Почему так произошло? Кстати, по этому факту ГБР возбудило уголовное дело. 20 февраля этого года я был на допросе. До этого в допросах была пауза продолжительностью в год. Но допросы — это тема для отдельного разговора.
— Извините, но какое вы имеете отношение к трагическим событиям на юге?
— Меня очень удивило, что я одним из первых из Вооруженных Сил был вызван. Один из вопросов ко мне был, существовали ли определенные планы и почему так случилось. Планы существовали. А что случилось, нужно разобраться.
— Каким для вас было утро 24 февраля?
— Все началось со звонка. Где-то в половине шестого позвонил брат. Я сказал жене: «Наверное, что-то случилось». Брат спросил: «У вас все нормально? У нас здесь взрывы». Он живет на Виноградаре. Я взрывов не слышал. Сразу включил телевизор, а там выступал путин. Единственное, что сказал: «Это война». Побрился, надел форму, вызвал машину и уехал в Генеральный штаб. В 7:45 зашел туда.
Накануне прогнозировал: если что-то не случится до конца февраля — начала марта, следующая фаза будет в мае. Пожалуй, так и было бы, если бы ФСБ не уговорила путина на проведение этой специальной военной операции. Возможно, они хотели поскорее оправдать те четыре миллиарда, которые им давали на подрыв ситуации внутри Украины, которых потом недосчитались, когда начали проверять.
Наверное, с подачи ФСБ и произошел такой ход непонятных колонн и оккупанты ожидали приятной встречи с цветами и триколорами. Но они очень просчитались и получили совсем не то. Думаю, если бы планировалась чисто военная операция, она была бы другой.

* **Сохранённые записи**:
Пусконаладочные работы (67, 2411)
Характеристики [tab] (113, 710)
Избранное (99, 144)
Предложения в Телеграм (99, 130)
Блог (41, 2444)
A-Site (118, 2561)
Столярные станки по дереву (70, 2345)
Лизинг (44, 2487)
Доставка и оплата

* **Задача A**:
Скопируйте из интервью фрагмент: начните со слов «Наверное, с подачи» и продолжайте до слов «была бы другой.» включительно.
* **Задача B**:
Ответьте по интервью на вопросы:
(i) Какого числа говорящий был на допросе?
(ii) Где живёт брат говорящего?
(iii) Во сколько говорящий зашёл в Генеральный штаб?

* **Готовый ответ A**:
Наверное, с подачи ФСБ и произошел такой ход непонятных колонн и оккупанты ожидали приятной встречи с цветами и триколорами. Но они очень просчитались и получили совсем не то. Думаю, если бы планировалась чисто военная операция, она была бы другой.

* **Готовый ответ B**:
(i) 20 февраля этого года.
(ii) На Виноградаре.
(iii) В 7:45.